## Begin
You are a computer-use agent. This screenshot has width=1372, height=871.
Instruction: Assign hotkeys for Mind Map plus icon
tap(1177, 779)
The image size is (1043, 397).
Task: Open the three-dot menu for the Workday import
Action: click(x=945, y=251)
## End
Challenge:
Reproduce every one of the rows above verbatim, keeping their original order.

Solution below:
You are a computer-use agent. This screenshot has width=1372, height=871.
Instruction: Assign hotkeys for Mind Map plus icon
tap(1177, 779)
The image size is (1043, 397).
Task: Open the three-dot menu for the Workday import
Action: click(x=945, y=251)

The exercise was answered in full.